Conventional loans require paying around 1% of the loan's value out of your pocket in fees. Even 7(a) loans require paying between 2% and 3.75% of the loan amount out of pocket. The 504 loan stipulates that you’ll pay a maximum of 2.65% of the loan's value in fees. Still, those costs are included in the loan amount, meaning that you have only the down payment for out-of-pocket expenses.
Please Note: While the 10% down payment can be nerve wracking, most CDC organization will deduct your down payment from the funds that you are approved for. In addition, collateral for the loan is secured with the property or equipment you are purchasing, leaving no need for additional collateral for your loan in most cases.
The Potential Downsides to a 504 Loan
While plenty of benefits makes a 504 loan appealing, there are a few drawbacks that you should know about before deciding on a funding solution. The 504 loan program is more paperwork intensive, requiring documents about your business, finances, personal information, and insurance.
It’s fair to say the 504 program is not the most streamlined in the world, primarily due to the need to have three parties involved. It's not just you working with a lender, as with a conventional loan. Both the CDC and the lender must agree on terms and ensure that they comply with SBA requirements.
From the outset, it should be noted that SBA real estate loans are not fast. In contrast to a home mortgage loan, which might close in just 30 days, it often takes around 60 to 75 days to close on an SBA real estate loan and receive your funding.
Not sure if a 504 loan is right for your business?
If you have questions about applying for a 504 Loan for your business, our expert team of Funding Concierges is here to help.
What is an SBA Microloan?
The SBA's Microloan program provides loans up to $50,000 to help small businesses start and expand. The average Microloan is about $13,000.
The SBA provides funds to specially designated intermediary lenders, which are nonprofit community-based organizations with experience in lending, management, and technical assistance. These intermediaries administer the Microloan program for eligible borrowers.

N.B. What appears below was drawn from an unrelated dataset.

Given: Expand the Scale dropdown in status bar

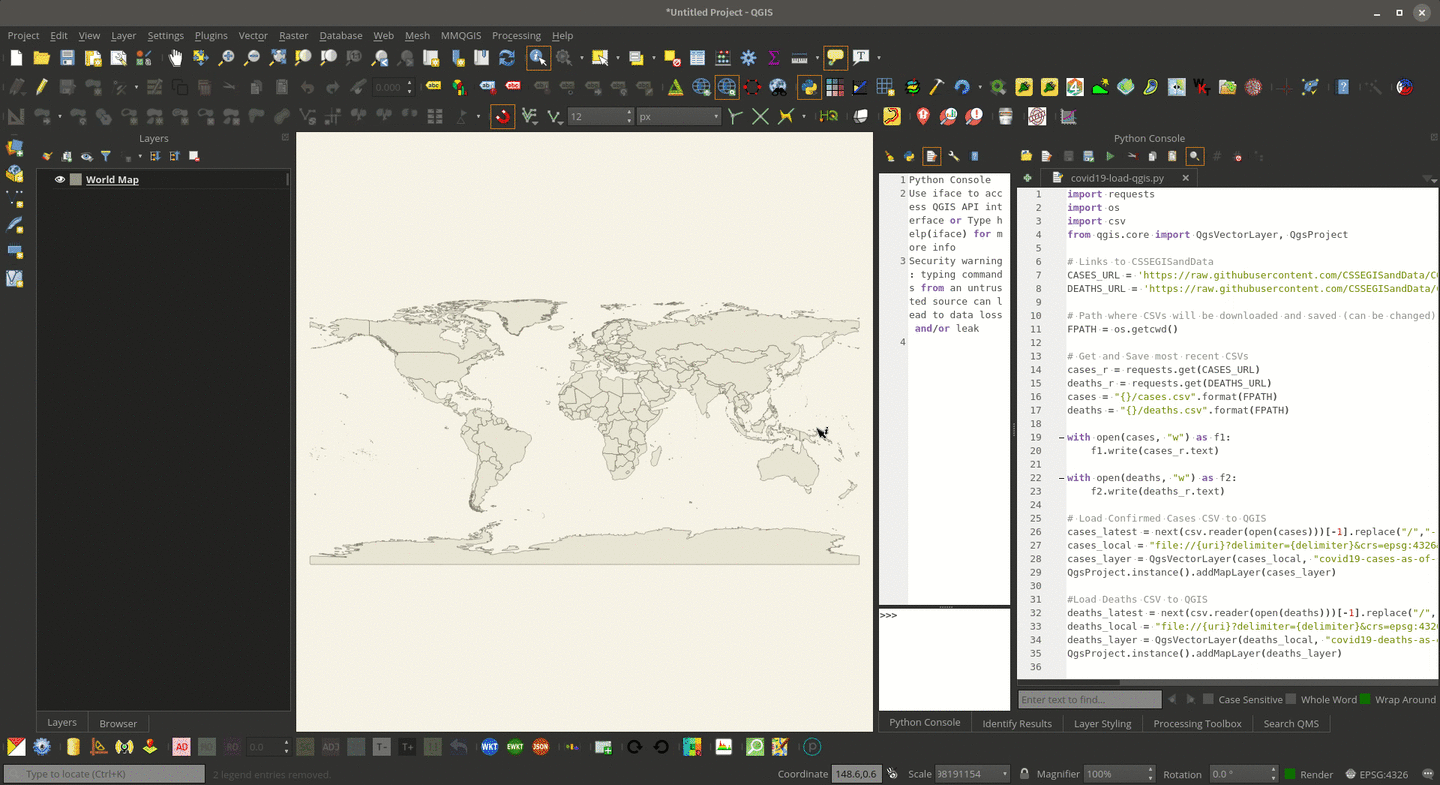Looking at the screenshot, I should click(1003, 774).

Requirements for Microloans
Unlike many traditional loans, SBA microloans are available to small business owners with no credit history and/or lower incomes. The program is geared toward businesses otherwise underserved by traditional banks, including women- and minority-owned businesses and those in low-income communities. Microloans are available to small businesses and specific not-for-profit childcare centers.

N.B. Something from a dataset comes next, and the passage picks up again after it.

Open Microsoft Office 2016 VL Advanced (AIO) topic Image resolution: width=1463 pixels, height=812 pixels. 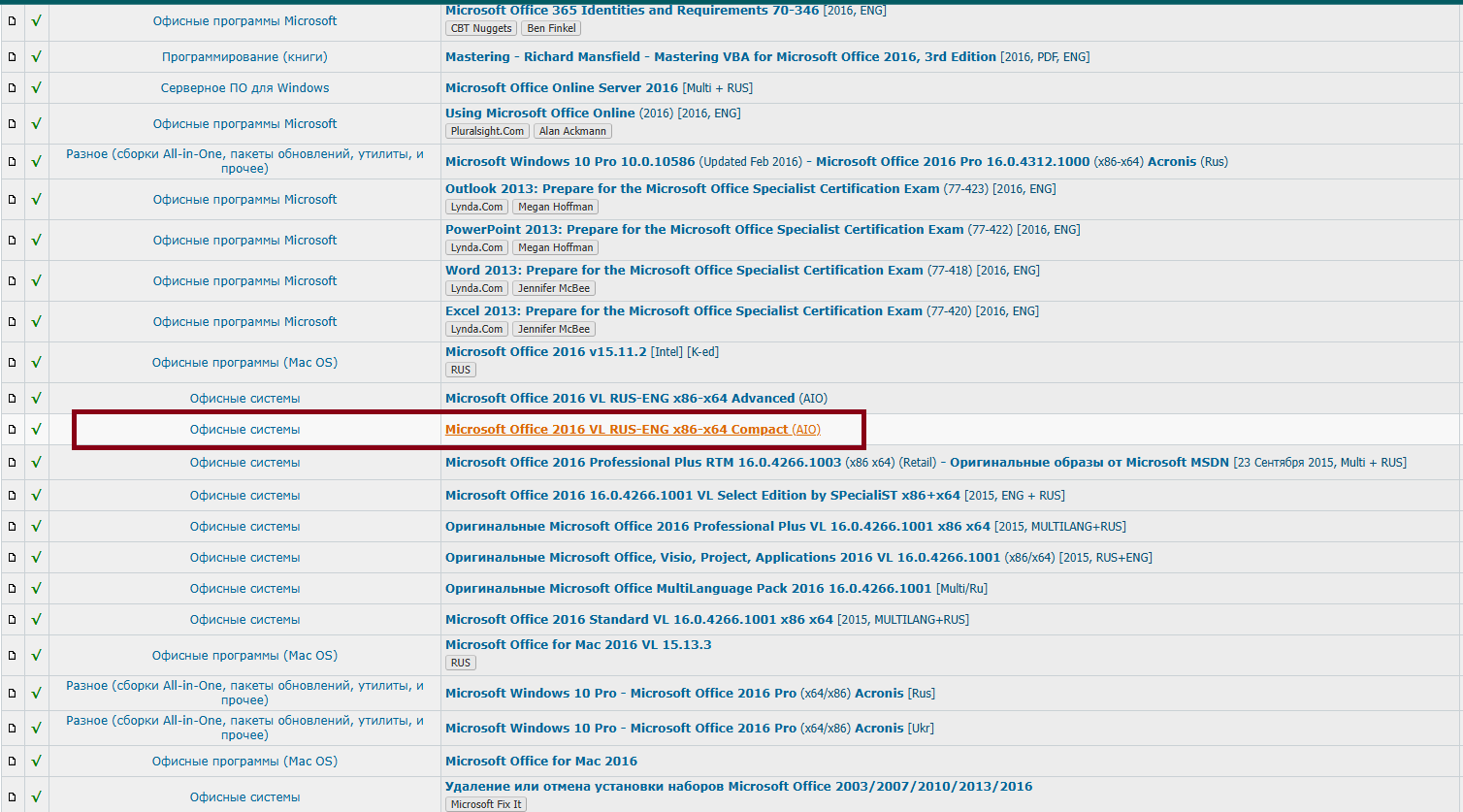point(619,399)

Microloans can be used for:
- Working capital
- Inventory or supplies
- Furniture or fixtures
- Machinery or equipment
Note: Proceeds from an SBA microloan cannot be used to pay existing debts like delinquent taxes, including Federal, state, or local payroll taxes, sales taxes, similar taxes, or to purchase real estate.
Is a Microloan the Right Move For You?
The main advantage of SBA Microloans is that they provide funding to businesses that typically don't qualify for a standard small business loan. This includes startups, business owners with less-than-ideal credit, and those in underserved communities. SBA Microloans also have low fees, competitive interest rates, and extended repayment terms.
The downside of SBA Microloans is that they're small-dollar business loans. If you need more than $50,000 to grow your business, you may need to look elsewhere. Similar to the 7(a) program, you will need to prove you’ve been previously declined for other types of financing.
Alternatives to an SBA Microloan include other nonprofit microlenders, invoice financing, and traditional term loans from banks and online lenders. In general, online lenders and microlenders are more likely than banks to lend to newer businesses or those without excellent credit.